*** Available records Section Begins ***

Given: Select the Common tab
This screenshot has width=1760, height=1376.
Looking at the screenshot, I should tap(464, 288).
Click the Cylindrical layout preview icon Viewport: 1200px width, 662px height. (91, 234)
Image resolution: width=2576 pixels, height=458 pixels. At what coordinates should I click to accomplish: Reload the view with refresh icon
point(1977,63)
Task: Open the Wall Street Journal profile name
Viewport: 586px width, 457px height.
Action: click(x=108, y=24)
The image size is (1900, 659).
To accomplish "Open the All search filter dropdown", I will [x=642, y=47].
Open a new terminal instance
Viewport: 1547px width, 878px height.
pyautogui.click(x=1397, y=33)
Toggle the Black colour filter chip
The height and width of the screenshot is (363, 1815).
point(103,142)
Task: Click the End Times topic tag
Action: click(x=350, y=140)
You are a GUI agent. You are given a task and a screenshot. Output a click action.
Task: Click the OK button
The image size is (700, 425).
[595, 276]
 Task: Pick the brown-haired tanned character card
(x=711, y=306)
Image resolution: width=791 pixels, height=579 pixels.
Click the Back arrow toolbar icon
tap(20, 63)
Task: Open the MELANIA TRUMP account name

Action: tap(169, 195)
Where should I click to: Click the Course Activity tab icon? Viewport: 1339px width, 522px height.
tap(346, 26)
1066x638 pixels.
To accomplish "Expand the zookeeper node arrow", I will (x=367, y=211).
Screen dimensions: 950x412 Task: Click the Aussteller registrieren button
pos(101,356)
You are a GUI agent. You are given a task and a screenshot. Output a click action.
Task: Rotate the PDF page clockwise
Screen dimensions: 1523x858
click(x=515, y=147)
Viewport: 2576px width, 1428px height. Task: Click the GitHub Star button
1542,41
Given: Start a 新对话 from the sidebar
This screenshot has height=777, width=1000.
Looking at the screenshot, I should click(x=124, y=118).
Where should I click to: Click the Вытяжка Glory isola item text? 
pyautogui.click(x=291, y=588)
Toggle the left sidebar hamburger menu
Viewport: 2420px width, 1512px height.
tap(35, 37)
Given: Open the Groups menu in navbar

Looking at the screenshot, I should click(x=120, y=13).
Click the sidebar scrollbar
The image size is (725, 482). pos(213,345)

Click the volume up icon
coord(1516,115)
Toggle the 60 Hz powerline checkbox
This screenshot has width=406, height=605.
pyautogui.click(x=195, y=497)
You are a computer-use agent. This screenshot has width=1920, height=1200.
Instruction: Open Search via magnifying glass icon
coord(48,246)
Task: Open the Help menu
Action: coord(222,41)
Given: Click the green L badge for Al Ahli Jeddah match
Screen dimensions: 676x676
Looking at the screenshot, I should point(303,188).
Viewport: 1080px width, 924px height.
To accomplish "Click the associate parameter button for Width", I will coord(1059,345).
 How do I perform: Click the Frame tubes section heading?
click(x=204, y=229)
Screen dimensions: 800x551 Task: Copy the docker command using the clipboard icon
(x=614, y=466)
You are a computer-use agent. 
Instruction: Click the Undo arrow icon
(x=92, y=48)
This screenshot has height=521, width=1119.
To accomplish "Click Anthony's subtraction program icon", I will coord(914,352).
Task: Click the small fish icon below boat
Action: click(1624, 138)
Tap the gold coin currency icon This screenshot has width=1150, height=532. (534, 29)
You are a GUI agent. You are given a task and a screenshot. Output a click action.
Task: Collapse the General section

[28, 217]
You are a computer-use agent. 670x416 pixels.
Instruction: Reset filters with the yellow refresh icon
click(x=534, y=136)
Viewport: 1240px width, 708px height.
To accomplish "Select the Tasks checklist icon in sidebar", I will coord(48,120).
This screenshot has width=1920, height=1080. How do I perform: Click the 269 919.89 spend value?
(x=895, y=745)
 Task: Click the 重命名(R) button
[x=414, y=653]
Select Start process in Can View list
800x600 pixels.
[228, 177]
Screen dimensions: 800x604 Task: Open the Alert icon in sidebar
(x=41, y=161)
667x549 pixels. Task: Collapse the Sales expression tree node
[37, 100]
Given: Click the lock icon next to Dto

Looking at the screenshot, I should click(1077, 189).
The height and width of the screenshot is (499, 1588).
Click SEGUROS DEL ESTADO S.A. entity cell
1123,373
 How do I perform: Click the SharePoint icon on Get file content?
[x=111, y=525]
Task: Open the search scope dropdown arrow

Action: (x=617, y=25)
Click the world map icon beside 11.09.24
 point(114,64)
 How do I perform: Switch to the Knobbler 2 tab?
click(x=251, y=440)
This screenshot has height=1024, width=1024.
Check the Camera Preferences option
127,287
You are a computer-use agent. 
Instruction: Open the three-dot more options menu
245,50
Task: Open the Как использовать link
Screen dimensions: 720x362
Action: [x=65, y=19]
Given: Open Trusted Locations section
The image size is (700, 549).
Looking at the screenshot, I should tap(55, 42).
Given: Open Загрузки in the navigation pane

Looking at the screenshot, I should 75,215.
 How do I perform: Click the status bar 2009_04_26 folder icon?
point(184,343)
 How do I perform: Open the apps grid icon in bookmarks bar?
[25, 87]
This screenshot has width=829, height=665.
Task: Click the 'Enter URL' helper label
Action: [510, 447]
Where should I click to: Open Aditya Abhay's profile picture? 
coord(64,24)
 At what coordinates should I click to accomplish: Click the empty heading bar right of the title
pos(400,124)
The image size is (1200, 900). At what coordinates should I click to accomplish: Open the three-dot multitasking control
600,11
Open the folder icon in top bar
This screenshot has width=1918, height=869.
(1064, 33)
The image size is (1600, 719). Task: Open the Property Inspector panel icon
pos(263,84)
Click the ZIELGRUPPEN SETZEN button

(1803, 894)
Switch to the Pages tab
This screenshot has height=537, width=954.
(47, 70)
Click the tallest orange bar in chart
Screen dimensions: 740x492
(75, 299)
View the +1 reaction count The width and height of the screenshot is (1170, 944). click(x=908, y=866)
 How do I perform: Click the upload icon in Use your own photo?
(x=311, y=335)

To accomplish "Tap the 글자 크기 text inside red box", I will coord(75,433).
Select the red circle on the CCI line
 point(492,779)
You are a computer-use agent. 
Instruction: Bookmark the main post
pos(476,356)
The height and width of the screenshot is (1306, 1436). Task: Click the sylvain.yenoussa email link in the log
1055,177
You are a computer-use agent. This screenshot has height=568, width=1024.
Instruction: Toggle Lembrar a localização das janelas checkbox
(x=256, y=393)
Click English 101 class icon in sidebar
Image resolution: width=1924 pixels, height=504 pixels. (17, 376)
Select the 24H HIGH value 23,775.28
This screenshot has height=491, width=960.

*** Available records Section Ends ***

**Goal of the exercise**
The data above is to be given again, with every line exact.

**The answer**
Given: Select the Common tab
This screenshot has width=1760, height=1376.
Looking at the screenshot, I should tap(464, 288).
Click the Cylindrical layout preview icon Viewport: 1200px width, 662px height. (91, 234)
Image resolution: width=2576 pixels, height=458 pixels. At what coordinates should I click to accomplish: Reload the view with refresh icon
point(1977,63)
Task: Open the Wall Street Journal profile name
Viewport: 586px width, 457px height.
Action: click(x=108, y=24)
The image size is (1900, 659).
To accomplish "Open the All search filter dropdown", I will [x=642, y=47].
Open a new terminal instance
Viewport: 1547px width, 878px height.
pyautogui.click(x=1397, y=33)
Toggle the Black colour filter chip
The height and width of the screenshot is (363, 1815).
point(103,142)
Task: Click the End Times topic tag
Action: click(x=350, y=140)
You are a GUI agent. You are given a task and a screenshot. Output a click action.
Task: Click the OK button
The image size is (700, 425).
[595, 276]
 Task: Pick the brown-haired tanned character card
(x=711, y=306)
Image resolution: width=791 pixels, height=579 pixels.
Click the Back arrow toolbar icon
tap(20, 63)
Task: Open the MELANIA TRUMP account name

Action: tap(169, 195)
Where should I click to: Click the Course Activity tab icon? Viewport: 1339px width, 522px height.
tap(346, 26)
1066x638 pixels.
To accomplish "Expand the zookeeper node arrow", I will (x=367, y=211).
Screen dimensions: 950x412 Task: Click the Aussteller registrieren button
pos(101,356)
You are a GUI agent. You are given a task and a screenshot. Output a click action.
Task: Rotate the PDF page clockwise
Screen dimensions: 1523x858
click(x=515, y=147)
Viewport: 2576px width, 1428px height. Task: Click the GitHub Star button
1542,41
Given: Start a 新对话 from the sidebar
This screenshot has height=777, width=1000.
Looking at the screenshot, I should click(x=124, y=118).
Where should I click to: Click the Вытяжка Glory isola item text? 
pyautogui.click(x=291, y=588)
Toggle the left sidebar hamburger menu
Viewport: 2420px width, 1512px height.
tap(35, 37)
Given: Open the Groups menu in navbar

Looking at the screenshot, I should click(x=120, y=13).
Click the sidebar scrollbar
The image size is (725, 482). pos(213,345)

Click the volume up icon
coord(1516,115)
Toggle the 60 Hz powerline checkbox
This screenshot has width=406, height=605.
pyautogui.click(x=195, y=497)
You are a computer-use agent. This screenshot has width=1920, height=1200.
Instruction: Open Search via magnifying glass icon
coord(48,246)
Task: Open the Help menu
Action: coord(222,41)
Given: Click the green L badge for Al Ahli Jeddah match
Screen dimensions: 676x676
Looking at the screenshot, I should point(303,188).
Viewport: 1080px width, 924px height.
To accomplish "Click the associate parameter button for Width", I will coord(1059,345).
 How do I perform: Click the Frame tubes section heading?
click(x=204, y=229)
Screen dimensions: 800x551 Task: Copy the docker command using the clipboard icon
(x=614, y=466)
You are a computer-use agent. 
Instruction: Click the Undo arrow icon
(x=92, y=48)
This screenshot has height=521, width=1119.
To accomplish "Click Anthony's subtraction program icon", I will coord(914,352).
Task: Click the small fish icon below boat
Action: click(1624, 138)
Tap the gold coin currency icon This screenshot has width=1150, height=532. (534, 29)
You are a GUI agent. You are given a task and a screenshot. Output a click action.
Task: Collapse the General section

[28, 217]
You are a computer-use agent. 670x416 pixels.
Instruction: Reset filters with the yellow refresh icon
click(x=534, y=136)
Viewport: 1240px width, 708px height.
To accomplish "Select the Tasks checklist icon in sidebar", I will coord(48,120).
This screenshot has width=1920, height=1080. How do I perform: Click the 269 919.89 spend value?
(x=895, y=745)
 Task: Click the 重命名(R) button
[x=414, y=653]
Select Start process in Can View list
800x600 pixels.
[228, 177]
Screen dimensions: 800x604 Task: Open the Alert icon in sidebar
(x=41, y=161)
667x549 pixels. Task: Collapse the Sales expression tree node
[37, 100]
Given: Click the lock icon next to Dto

Looking at the screenshot, I should click(1077, 189).
The height and width of the screenshot is (499, 1588).
Click SEGUROS DEL ESTADO S.A. entity cell
1123,373
 How do I perform: Click the SharePoint icon on Get file content?
[x=111, y=525]
Task: Open the search scope dropdown arrow

Action: (x=617, y=25)
Click the world map icon beside 11.09.24
 point(114,64)
 How do I perform: Switch to the Knobbler 2 tab?
click(x=251, y=440)
This screenshot has height=1024, width=1024.
Check the Camera Preferences option
127,287
You are a computer-use agent. 
Instruction: Open the three-dot more options menu
245,50
Task: Open the Как использовать link
Screen dimensions: 720x362
Action: [x=65, y=19]
Given: Open Trusted Locations section
The image size is (700, 549).
Looking at the screenshot, I should tap(55, 42).
Given: Open Загрузки in the navigation pane

Looking at the screenshot, I should 75,215.
 How do I perform: Click the status bar 2009_04_26 folder icon?
point(184,343)
 How do I perform: Open the apps grid icon in bookmarks bar?
[25, 87]
This screenshot has width=829, height=665.
Task: Click the 'Enter URL' helper label
Action: [510, 447]
Where should I click to: Open Aditya Abhay's profile picture? 
coord(64,24)
 At what coordinates should I click to accomplish: Click the empty heading bar right of the title
pos(400,124)
The image size is (1200, 900). At what coordinates should I click to accomplish: Open the three-dot multitasking control
600,11
Open the folder icon in top bar
This screenshot has width=1918, height=869.
(1064, 33)
The image size is (1600, 719). Task: Open the Property Inspector panel icon
pos(263,84)
Click the ZIELGRUPPEN SETZEN button

(1803, 894)
Switch to the Pages tab
This screenshot has height=537, width=954.
(47, 70)
Click the tallest orange bar in chart
Screen dimensions: 740x492
(75, 299)
View the +1 reaction count The width and height of the screenshot is (1170, 944). click(x=908, y=866)
 How do I perform: Click the upload icon in Use your own photo?
(x=311, y=335)

To accomplish "Tap the 글자 크기 text inside red box", I will coord(75,433).
Select the red circle on the CCI line
 point(492,779)
You are a computer-use agent. 
Instruction: Bookmark the main post
pos(476,356)
The height and width of the screenshot is (1306, 1436). Task: Click the sylvain.yenoussa email link in the log
1055,177
You are a computer-use agent. This screenshot has height=568, width=1024.
Instruction: Toggle Lembrar a localização das janelas checkbox
(x=256, y=393)
Click English 101 class icon in sidebar
Image resolution: width=1924 pixels, height=504 pixels. (17, 376)
Select the 24H HIGH value 23,775.28
This screenshot has height=491, width=960.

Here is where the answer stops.